As compliance evolves and corporate compliance programs become more sophisticated, compliance is seen not as simply a legal prophylactic, but as a business process.

Seen in this light, it is clear the risk management process should begin with forecasting as it attempts to estimate future aspects of the business. Compliance professionals should be able to say with some degree of authority what will happen in the next three months, six months, twelve months, twenty-four months. This can facilitate resources deployment where they think is appropriate to meet these future demands.

By starting with forecasting, a compliance function utilizes risk assessment to consider issues that forecasting did not predict or issues that the forecasting model raised as a potential outcome warranting a deeper dive. If the business is moving into a new product or sales area and is required to use third-party sales agents, a risk assessment would provide information that a company could use to ameliorate the risks.

Risk-based monitoring follows from the issues that the risk assessment identified as the highest risk areas. Risk-based monitoring tends to look at things on an ongoing basis, and the models that are behind the risk-based modeling are continuously refined based on incoming data.

These three tools tie back into process management and process improvement; there is balance between what is important for the business or proper execution versus the practical aspects of the whole process. If there is a one-in-three chance of a compliance failure occurring, and the company could predict that in advance; the executive committee probably could stop the activity before a compliance failure and possible legal violation.

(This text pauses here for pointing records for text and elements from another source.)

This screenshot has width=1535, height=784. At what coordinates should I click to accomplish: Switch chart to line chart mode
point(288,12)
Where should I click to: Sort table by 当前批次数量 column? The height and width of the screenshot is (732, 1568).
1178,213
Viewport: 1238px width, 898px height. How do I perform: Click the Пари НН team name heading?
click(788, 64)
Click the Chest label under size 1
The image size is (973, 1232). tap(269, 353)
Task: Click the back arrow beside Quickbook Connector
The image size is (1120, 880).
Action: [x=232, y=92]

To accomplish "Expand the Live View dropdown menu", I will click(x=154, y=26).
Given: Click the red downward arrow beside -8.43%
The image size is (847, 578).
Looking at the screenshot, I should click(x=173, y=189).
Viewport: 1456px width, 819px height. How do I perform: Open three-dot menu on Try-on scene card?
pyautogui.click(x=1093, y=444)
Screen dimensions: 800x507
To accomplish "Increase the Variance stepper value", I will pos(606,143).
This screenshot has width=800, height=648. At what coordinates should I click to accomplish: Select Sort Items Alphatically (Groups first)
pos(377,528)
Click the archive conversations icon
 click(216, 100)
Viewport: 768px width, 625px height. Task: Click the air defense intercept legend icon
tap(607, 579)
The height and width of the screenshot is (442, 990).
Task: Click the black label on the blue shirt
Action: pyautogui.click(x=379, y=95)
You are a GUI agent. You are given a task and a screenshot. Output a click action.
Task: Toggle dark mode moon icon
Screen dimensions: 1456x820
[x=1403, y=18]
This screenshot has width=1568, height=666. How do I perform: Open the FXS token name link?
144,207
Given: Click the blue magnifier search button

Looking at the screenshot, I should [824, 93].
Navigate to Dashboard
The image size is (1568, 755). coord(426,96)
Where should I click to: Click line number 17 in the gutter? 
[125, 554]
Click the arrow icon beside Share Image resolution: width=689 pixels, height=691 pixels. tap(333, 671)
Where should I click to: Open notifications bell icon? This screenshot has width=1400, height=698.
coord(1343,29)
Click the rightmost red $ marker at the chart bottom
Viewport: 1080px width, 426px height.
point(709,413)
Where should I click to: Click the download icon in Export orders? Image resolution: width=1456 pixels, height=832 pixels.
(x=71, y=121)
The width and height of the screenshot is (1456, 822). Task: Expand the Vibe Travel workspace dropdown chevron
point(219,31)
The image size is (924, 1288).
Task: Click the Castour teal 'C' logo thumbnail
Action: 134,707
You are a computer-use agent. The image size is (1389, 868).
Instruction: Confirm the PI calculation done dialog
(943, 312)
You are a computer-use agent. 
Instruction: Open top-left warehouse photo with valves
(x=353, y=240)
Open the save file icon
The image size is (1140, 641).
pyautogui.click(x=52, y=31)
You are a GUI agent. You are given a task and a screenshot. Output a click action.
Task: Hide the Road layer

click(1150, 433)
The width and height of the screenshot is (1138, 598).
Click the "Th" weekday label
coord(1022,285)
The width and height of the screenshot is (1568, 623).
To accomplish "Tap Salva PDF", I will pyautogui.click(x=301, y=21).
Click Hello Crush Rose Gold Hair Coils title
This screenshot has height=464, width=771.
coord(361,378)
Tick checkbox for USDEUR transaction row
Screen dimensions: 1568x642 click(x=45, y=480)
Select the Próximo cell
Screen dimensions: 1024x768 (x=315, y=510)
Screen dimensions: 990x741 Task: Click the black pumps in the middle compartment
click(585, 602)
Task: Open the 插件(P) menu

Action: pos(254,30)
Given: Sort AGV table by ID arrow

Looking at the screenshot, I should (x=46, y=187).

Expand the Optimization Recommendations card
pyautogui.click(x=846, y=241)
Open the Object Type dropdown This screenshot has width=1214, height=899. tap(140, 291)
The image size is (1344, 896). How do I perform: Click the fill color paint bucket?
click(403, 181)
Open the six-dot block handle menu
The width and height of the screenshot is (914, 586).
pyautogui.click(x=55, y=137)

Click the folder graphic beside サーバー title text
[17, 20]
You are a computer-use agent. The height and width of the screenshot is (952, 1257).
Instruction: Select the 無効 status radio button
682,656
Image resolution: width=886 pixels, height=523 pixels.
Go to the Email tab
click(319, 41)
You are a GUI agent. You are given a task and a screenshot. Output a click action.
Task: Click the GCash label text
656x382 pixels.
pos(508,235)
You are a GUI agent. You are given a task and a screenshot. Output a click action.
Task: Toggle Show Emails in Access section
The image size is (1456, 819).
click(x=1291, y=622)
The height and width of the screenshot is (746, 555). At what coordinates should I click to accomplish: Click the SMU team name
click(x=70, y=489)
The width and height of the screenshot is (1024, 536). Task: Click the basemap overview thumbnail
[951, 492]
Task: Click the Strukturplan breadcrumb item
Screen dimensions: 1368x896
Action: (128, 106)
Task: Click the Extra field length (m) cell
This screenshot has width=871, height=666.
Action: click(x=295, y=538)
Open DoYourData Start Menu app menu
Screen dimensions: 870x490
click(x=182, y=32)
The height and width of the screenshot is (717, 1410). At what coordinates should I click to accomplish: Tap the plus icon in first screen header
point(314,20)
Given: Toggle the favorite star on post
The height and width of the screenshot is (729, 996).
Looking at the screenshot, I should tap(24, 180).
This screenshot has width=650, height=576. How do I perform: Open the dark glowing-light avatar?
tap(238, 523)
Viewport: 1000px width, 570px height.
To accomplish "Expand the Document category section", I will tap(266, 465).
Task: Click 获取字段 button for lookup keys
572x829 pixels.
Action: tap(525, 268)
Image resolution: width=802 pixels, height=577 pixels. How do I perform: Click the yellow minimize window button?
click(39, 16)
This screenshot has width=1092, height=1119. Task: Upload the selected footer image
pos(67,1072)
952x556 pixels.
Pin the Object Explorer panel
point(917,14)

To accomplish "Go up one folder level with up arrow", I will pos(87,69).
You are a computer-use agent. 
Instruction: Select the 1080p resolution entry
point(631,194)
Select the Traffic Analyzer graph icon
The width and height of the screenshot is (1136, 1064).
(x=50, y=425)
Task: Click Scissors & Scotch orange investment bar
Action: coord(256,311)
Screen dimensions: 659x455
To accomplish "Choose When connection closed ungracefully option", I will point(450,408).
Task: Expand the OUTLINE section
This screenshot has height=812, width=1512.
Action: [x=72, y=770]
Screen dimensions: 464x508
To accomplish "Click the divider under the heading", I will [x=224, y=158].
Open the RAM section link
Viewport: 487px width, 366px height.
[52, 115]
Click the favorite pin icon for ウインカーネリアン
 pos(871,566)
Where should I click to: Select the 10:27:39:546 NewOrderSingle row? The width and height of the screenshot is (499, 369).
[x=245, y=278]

This is how the risk management process can work to fulfill the three prongs of a compliance program: prevent, detect and remediate. You are using the risk forecast and you have a contingency in place, which you execute upon. In other words, it comes down to execution. This means you must use the risk management tools available to you and, when a situation arises, remediate when required.

This is not only where the rubber meets the road, but the information and data you garner in the execution phase should be fed back into a process loop. From this, you will develop continuous feedback and continuous improvement.